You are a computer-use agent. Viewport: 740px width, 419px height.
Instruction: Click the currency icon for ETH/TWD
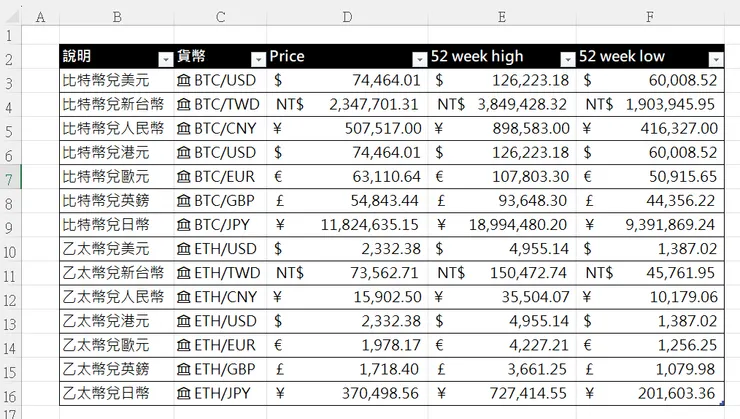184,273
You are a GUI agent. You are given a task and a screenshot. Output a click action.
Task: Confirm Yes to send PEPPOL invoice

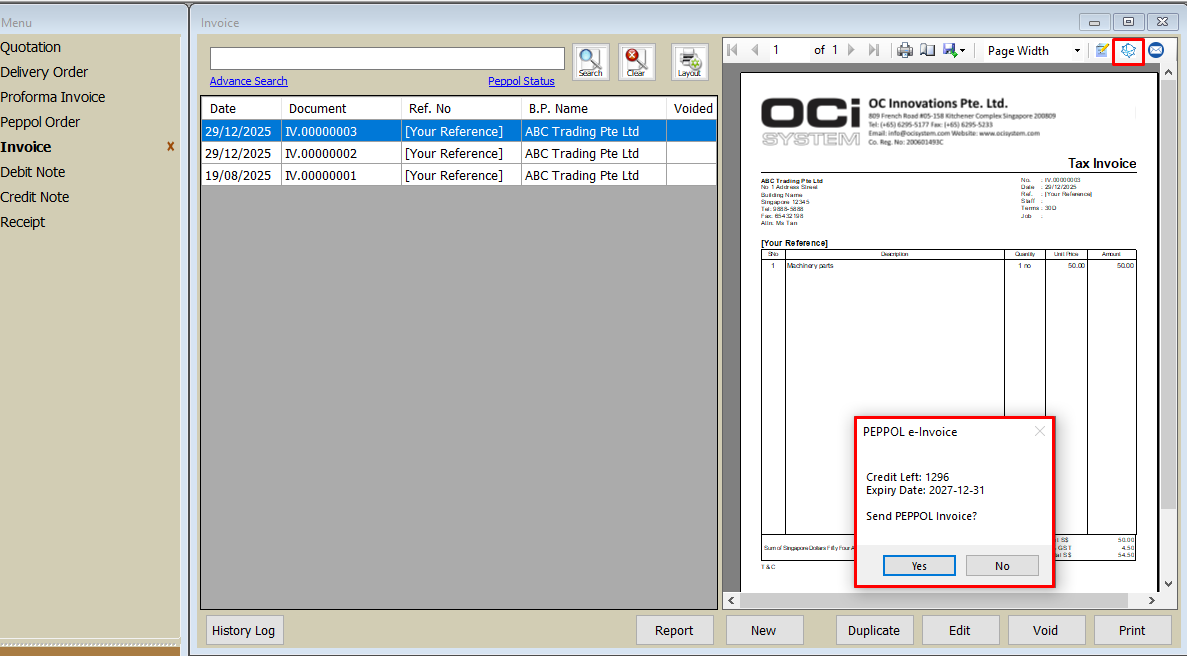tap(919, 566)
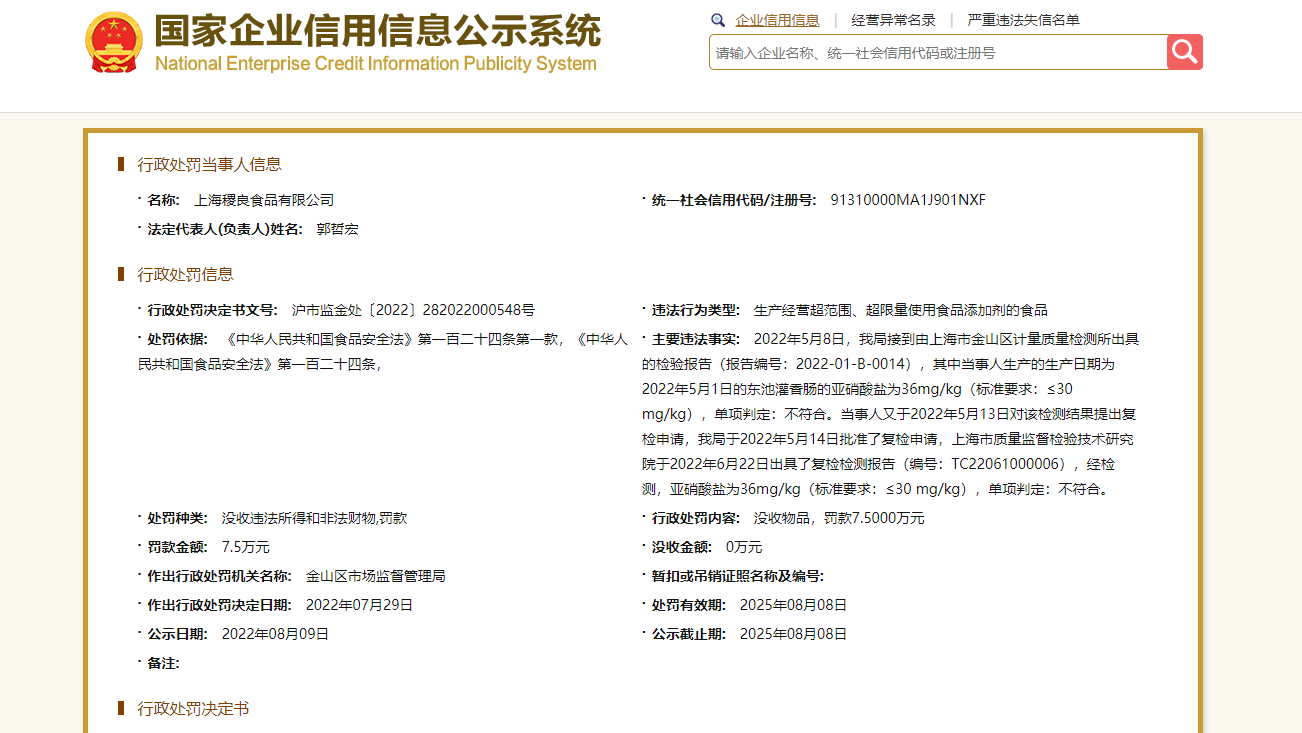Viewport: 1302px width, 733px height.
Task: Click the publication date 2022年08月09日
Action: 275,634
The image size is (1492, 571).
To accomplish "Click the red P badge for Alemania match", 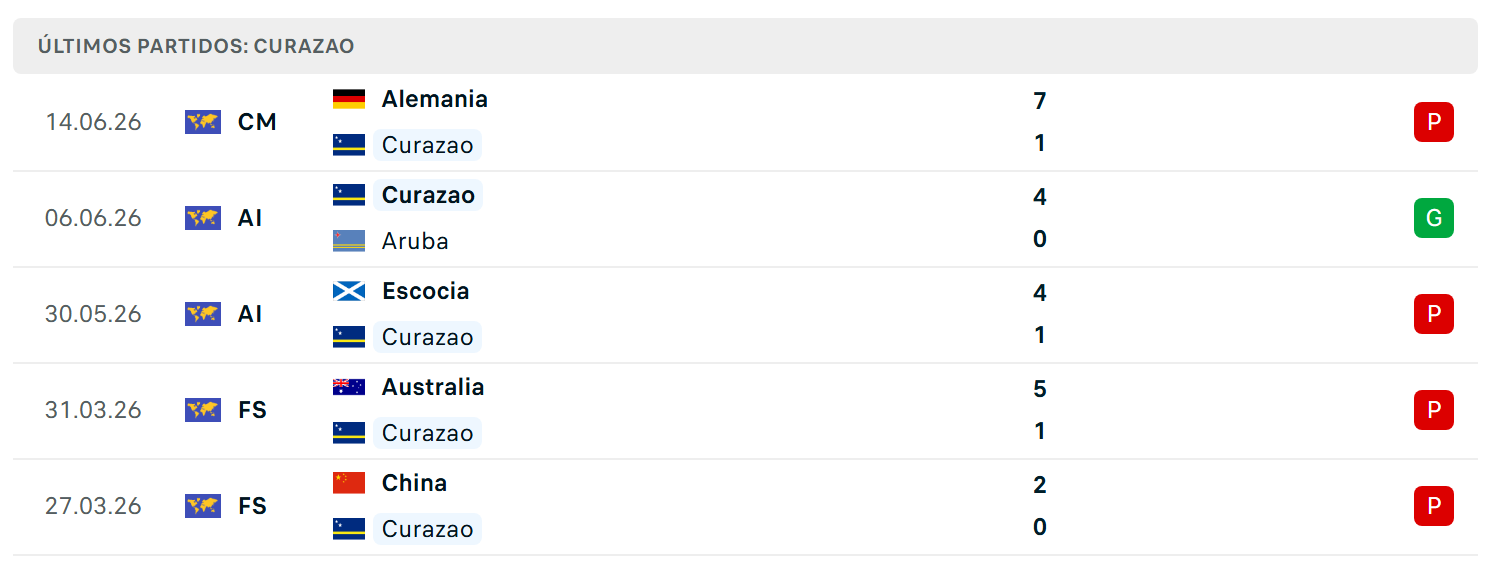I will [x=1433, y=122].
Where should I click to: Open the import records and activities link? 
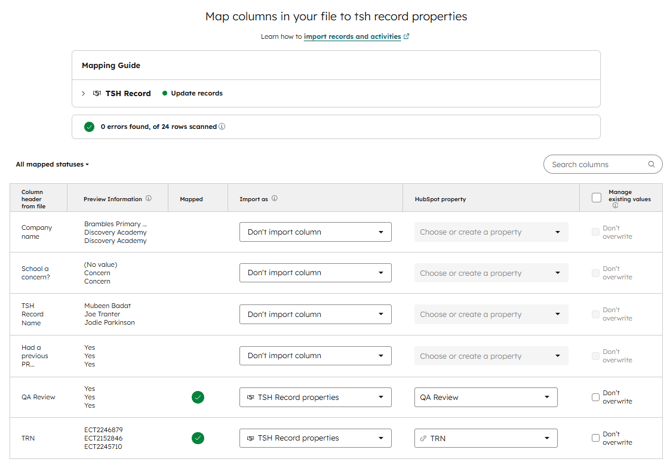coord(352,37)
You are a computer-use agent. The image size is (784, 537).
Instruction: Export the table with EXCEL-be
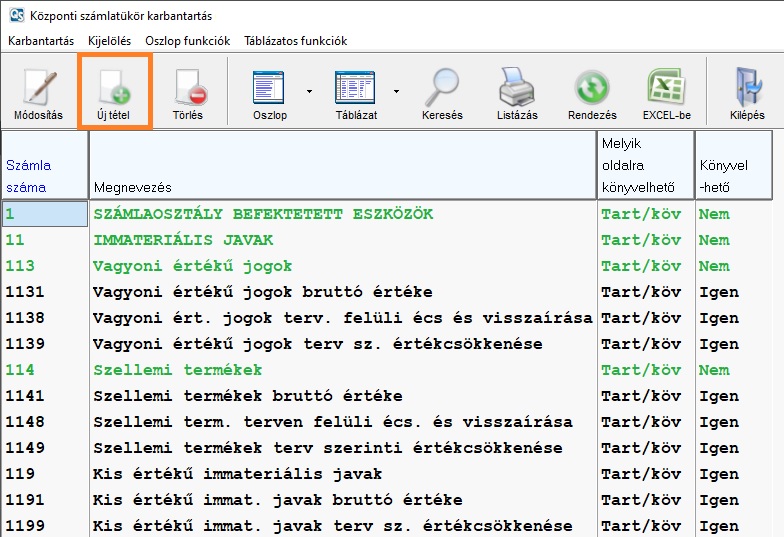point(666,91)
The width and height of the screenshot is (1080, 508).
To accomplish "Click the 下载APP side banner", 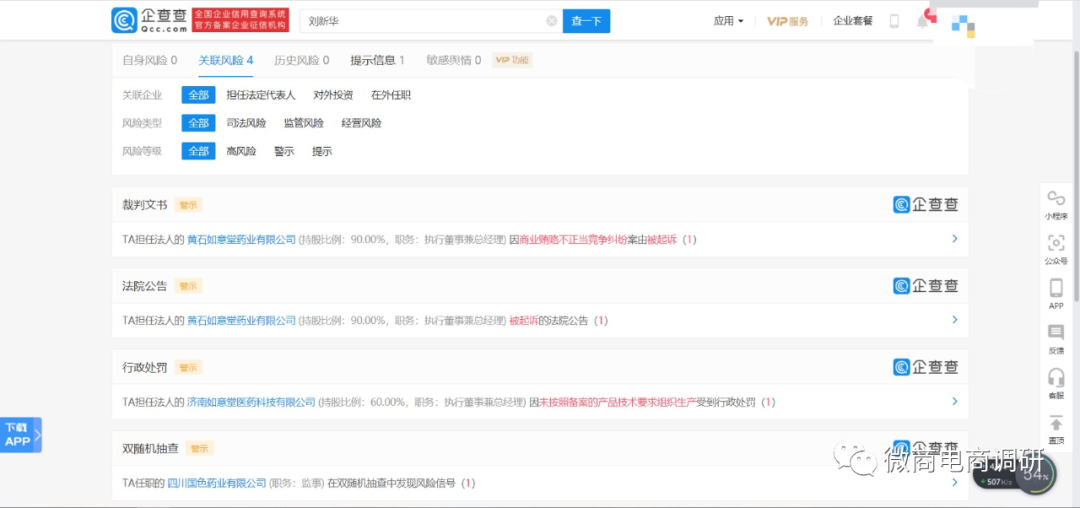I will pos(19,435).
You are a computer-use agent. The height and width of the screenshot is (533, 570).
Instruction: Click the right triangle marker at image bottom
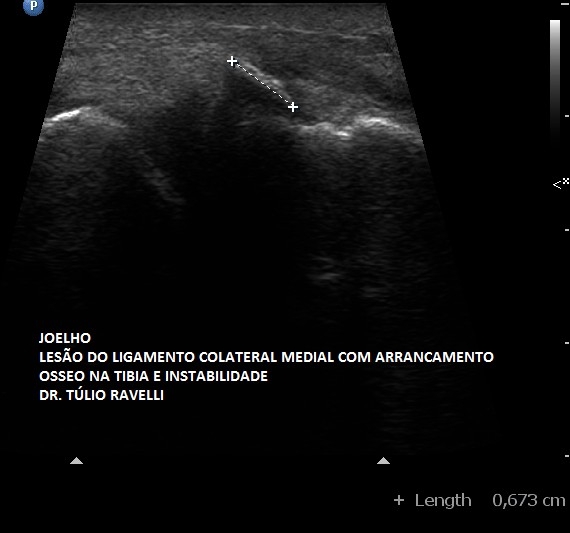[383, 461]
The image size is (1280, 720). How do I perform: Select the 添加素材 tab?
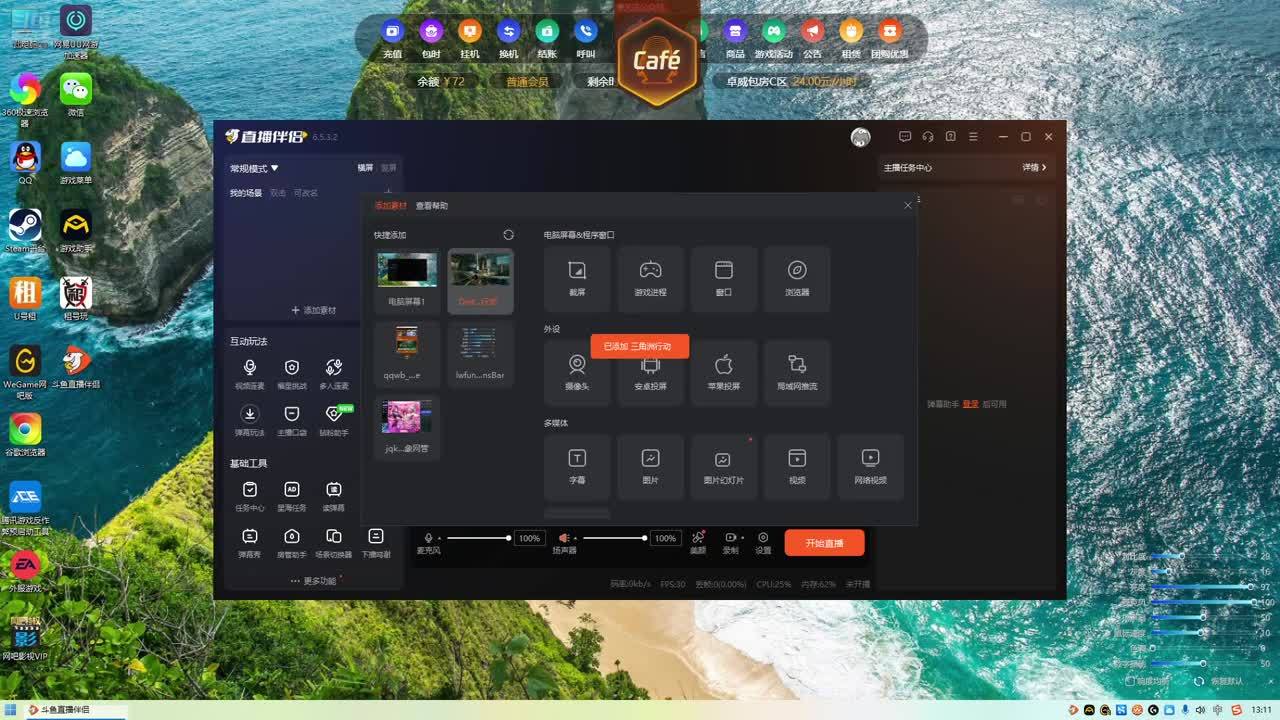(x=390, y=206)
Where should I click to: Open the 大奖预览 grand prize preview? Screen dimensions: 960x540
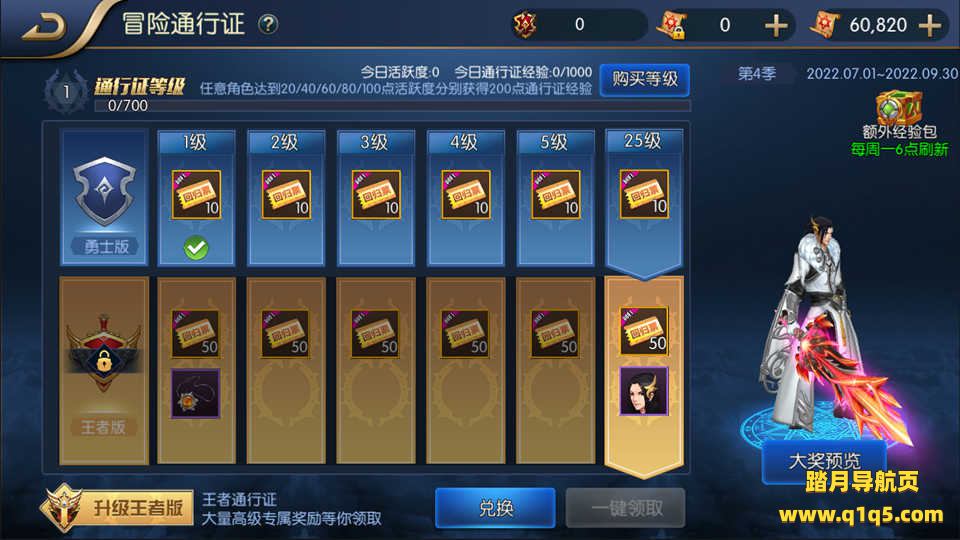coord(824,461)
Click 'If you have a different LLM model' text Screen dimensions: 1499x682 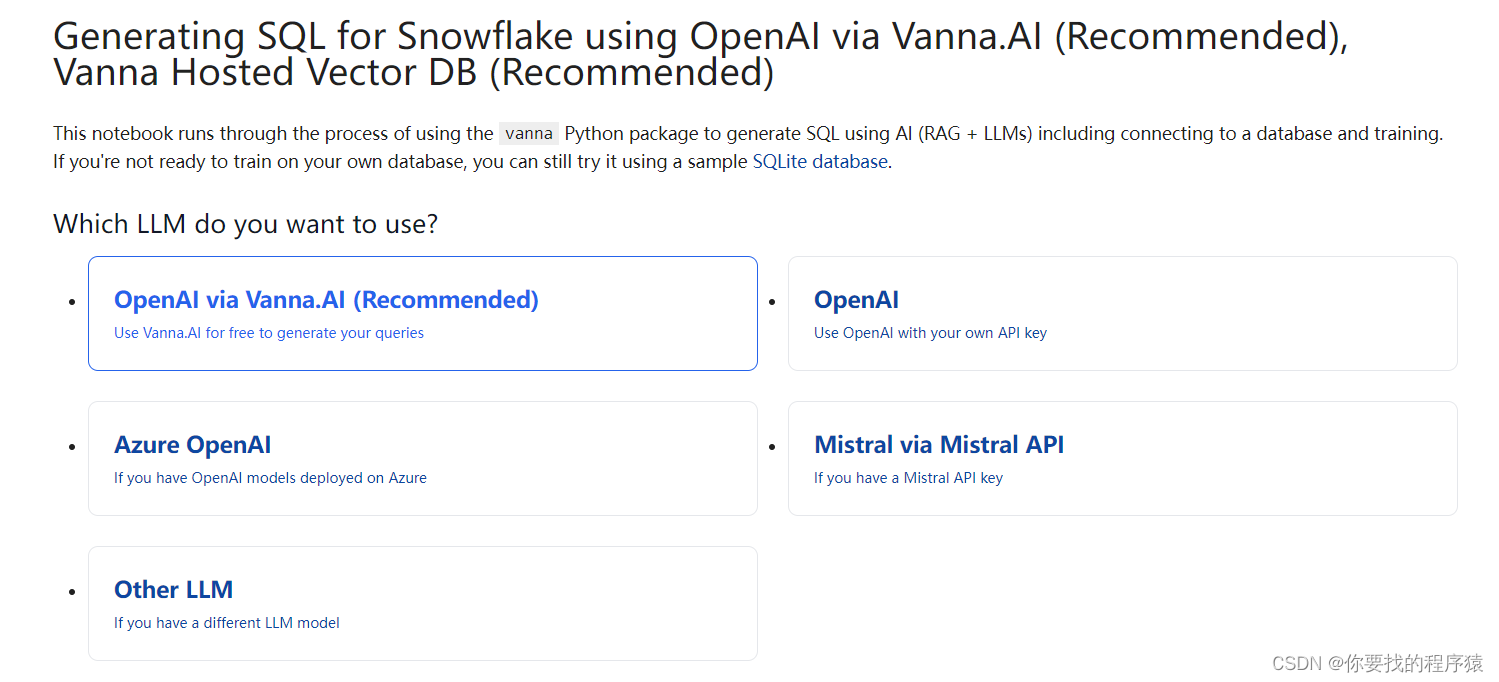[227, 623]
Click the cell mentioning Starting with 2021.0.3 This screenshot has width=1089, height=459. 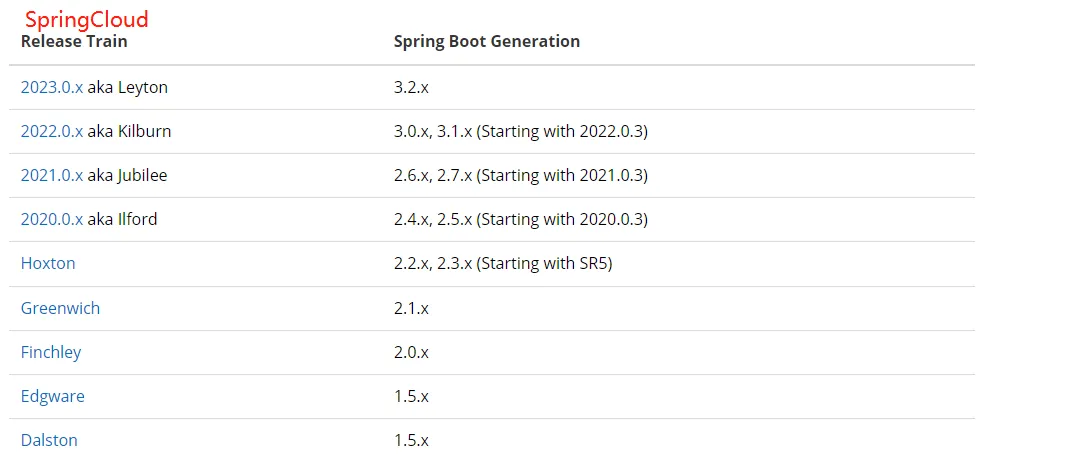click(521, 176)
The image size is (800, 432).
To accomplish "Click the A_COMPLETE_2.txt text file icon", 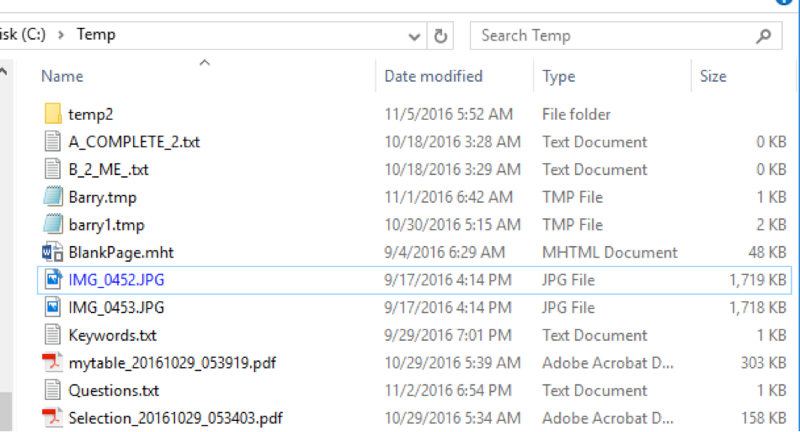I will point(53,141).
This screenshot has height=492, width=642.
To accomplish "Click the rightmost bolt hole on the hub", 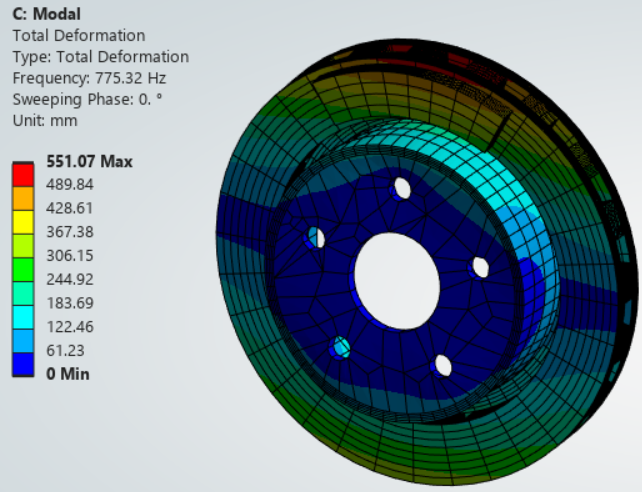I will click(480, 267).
━━━
Work task: Above are the entries; copy every line among them that contains the word "agent".

Response to the exercise:
You are a computer-use agent. Viewport: 740px width, 419px height.
You are a GUI agent. You are given a task and a screenshot. Output a click action.
You are a computer-use agent. The image size is (784, 537).
You are a computer-use agent. The height and width of the screenshot is (533, 570).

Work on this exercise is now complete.